From that attic window she had seen beautiful Paris writhing under the pitiless lash of the demon of terror which it had provoked; she had heard the rumble of the tumbrils, dragging day after day their load of victims to the insatiable maker of this Revolution of Fraternity—the Guillotine.
She had seen the gay, light-hearted people of this Star-City turned to howling beasts of prey, its women changed to sexless vultures, with murderous talons implanted in everything that is noble, high or beautiful.
She was not twenty when the feeble, vacillating monarch and his imperious consort were dragged back—a pair of humiliated prisoners— to the capital from which they had tried to flee.
Two years later, she had heard the cries of an entire people exulting over a regicide.

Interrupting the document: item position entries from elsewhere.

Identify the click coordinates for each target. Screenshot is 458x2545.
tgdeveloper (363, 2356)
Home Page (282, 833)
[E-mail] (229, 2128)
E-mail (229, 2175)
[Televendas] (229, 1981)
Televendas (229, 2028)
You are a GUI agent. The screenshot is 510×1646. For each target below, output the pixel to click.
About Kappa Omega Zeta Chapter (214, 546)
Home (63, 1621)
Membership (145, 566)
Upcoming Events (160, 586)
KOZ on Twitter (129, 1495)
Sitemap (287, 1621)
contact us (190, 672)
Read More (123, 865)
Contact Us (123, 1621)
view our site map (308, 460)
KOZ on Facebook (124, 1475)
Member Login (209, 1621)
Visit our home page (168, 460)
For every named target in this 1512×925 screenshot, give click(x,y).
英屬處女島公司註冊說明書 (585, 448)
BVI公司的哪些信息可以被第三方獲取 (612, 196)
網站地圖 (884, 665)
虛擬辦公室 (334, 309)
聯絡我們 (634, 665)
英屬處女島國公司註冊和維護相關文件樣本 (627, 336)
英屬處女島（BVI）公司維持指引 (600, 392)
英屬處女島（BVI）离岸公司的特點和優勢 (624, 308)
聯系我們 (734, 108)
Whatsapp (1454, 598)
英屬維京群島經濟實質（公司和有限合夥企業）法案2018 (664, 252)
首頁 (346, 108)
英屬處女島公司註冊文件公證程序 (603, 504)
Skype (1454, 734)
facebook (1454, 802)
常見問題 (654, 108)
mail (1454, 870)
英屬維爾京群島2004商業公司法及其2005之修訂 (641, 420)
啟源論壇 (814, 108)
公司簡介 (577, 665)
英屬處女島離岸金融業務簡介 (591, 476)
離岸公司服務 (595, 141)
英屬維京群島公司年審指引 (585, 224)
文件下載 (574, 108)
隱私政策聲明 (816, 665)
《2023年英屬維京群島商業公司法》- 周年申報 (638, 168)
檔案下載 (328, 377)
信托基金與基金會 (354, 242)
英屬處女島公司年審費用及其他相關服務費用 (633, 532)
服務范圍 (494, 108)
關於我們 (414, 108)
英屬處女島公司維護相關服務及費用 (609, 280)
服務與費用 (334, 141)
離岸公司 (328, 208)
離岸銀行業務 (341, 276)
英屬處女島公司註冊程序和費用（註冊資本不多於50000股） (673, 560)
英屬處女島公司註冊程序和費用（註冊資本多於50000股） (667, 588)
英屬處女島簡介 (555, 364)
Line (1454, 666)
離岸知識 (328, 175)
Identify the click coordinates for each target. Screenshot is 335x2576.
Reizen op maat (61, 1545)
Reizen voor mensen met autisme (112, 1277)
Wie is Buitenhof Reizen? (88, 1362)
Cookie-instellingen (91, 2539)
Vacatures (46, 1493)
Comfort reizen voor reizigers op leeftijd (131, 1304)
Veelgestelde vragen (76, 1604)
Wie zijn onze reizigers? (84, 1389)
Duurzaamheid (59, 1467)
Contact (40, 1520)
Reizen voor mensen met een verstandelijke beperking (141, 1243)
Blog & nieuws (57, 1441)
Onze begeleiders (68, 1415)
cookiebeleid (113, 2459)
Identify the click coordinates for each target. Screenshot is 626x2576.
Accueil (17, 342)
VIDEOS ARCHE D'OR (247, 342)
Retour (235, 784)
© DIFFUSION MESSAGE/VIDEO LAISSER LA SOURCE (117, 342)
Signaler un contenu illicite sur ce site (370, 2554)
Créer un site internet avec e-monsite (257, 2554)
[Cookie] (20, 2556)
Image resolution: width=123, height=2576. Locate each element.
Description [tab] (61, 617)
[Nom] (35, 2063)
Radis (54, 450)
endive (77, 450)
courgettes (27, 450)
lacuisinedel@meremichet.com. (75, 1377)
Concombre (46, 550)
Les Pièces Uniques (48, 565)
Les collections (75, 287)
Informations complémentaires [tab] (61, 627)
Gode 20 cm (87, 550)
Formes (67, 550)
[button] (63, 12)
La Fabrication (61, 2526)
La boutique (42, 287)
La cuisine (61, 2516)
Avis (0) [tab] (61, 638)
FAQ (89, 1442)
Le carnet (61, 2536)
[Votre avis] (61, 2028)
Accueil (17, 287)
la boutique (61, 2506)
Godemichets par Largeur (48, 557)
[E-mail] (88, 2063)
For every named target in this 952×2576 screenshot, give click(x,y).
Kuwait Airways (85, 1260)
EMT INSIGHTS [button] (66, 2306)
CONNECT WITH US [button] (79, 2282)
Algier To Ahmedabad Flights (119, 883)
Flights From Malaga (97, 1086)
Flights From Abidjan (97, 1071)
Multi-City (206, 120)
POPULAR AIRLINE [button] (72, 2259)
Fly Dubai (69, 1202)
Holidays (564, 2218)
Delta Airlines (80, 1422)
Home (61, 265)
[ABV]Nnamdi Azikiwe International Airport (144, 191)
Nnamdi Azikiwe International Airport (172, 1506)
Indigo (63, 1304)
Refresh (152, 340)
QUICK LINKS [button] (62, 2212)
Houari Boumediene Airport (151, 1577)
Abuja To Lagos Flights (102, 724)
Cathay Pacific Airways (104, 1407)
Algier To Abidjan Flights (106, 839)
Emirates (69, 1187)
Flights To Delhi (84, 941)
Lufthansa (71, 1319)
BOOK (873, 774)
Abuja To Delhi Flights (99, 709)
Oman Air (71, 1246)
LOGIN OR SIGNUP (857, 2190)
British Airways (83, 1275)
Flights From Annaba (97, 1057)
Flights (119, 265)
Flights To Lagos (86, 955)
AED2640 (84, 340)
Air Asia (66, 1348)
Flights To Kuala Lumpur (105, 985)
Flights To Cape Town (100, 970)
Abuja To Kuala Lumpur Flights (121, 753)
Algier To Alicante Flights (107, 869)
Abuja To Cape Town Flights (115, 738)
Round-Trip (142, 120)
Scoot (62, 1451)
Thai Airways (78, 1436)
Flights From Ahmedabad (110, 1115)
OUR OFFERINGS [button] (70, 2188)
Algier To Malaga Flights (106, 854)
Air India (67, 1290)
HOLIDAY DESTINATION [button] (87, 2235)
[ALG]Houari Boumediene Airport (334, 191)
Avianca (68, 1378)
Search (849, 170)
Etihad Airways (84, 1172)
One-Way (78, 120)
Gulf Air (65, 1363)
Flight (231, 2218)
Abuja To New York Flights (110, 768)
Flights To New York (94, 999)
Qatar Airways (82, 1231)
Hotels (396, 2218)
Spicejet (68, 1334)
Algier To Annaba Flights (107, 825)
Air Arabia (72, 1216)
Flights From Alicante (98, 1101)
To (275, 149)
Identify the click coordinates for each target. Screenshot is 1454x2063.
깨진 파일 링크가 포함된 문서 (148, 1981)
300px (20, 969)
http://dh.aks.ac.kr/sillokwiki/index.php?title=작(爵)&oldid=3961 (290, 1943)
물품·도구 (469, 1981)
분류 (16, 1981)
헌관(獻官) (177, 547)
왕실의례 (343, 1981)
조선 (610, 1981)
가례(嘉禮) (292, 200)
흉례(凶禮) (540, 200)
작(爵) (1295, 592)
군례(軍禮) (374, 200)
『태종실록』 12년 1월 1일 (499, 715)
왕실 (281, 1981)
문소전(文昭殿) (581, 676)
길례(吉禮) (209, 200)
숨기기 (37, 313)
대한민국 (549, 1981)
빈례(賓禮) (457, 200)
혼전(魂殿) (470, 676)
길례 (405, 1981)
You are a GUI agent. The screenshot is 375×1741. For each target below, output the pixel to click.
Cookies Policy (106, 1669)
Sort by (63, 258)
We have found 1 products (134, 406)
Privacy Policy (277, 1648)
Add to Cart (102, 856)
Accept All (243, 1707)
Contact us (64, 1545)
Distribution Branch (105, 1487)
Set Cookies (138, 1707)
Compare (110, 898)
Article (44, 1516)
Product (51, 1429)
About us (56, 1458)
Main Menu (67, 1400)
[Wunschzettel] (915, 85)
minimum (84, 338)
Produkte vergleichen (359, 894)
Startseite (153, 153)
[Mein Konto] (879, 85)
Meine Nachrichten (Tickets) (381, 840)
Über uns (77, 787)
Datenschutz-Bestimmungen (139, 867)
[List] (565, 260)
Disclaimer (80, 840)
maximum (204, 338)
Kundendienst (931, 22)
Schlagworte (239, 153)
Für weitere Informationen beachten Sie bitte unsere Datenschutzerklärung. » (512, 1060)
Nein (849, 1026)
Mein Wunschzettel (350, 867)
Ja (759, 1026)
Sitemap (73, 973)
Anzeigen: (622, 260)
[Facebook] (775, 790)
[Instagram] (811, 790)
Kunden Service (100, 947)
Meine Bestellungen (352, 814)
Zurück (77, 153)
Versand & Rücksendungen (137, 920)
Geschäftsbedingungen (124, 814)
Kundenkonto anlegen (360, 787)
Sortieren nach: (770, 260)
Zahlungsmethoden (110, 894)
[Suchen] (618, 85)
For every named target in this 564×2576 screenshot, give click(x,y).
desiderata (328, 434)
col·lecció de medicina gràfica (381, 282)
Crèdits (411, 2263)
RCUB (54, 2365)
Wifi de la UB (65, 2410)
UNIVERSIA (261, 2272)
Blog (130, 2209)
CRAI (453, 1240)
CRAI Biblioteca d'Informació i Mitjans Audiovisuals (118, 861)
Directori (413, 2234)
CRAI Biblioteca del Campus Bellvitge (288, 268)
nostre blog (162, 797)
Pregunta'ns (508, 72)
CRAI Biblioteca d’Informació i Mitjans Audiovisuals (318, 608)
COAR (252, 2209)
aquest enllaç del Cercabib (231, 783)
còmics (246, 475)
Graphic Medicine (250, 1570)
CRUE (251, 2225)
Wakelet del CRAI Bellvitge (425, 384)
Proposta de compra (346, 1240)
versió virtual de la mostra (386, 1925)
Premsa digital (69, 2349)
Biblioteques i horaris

Then the murder of Marat, by a young girl like herself, the pale-faced, large-eyed Charlotte, who had commited a crime for the sake of a conviction. “Greater than Brutus!” some had called her. Greater than Joan of Arc, for it was to a mission of evil and of sin that she was called from the depths of her Breton village, and not to one of glory and triumph.
“Greater than Brutus!”
Juliette followed the trial of Charlotte Corday with all the passionate ardour of her exalted temperament.
Just think what an effect it must have had upon the mind of this young girl, who for nine years—the best of her life—had also lived with the idea of a sublime mission pervading her very soul.
She watched Charlotte Corday at her trial. Conquering her natural repulsion for such scenes, and the crowds which usually watched them, she had forced her way into the foremost rank of the narrow gallery which overlooked the Hall of the Revolutionary Tribunal.
She heard the indictment, heard Tinville’s speech and the calling of the witnesses.
“All this is unnecessary. I killed Marat!”
Juliette heard the fresh young voice ringing out clearly above the murmur of voices, the howls of execration; she saw the beautiful young face, clear, calm, impassive.
“I killed Marat!”
And there in the special space allotted to the Citizen-Deputies, sitting among those who represented the party of the Moderate Gironde, was Paul Deroulede, the man whom she had sworn to pursue with a vengeance as great, as complete, as that which guided Charlotte Corday’s hand.
She watched him during the trial, and wondered if he had any presentiment of the hatred which dogged him, like unto the one which had dogged Marat.
He was very dark, almost swarthy a son of the South, with brown hair, free from powder, thrown back and revealing the brow of a student rather than that of a legislator. He watched Charlotte Corday earnestly, and Juliette who watched him saw the look of measureless pity, which softened the otherwise hard look of his close-set eyes.
He made an impassioned speech for the defence: a speech which has become historic. It would have cost any other man his head.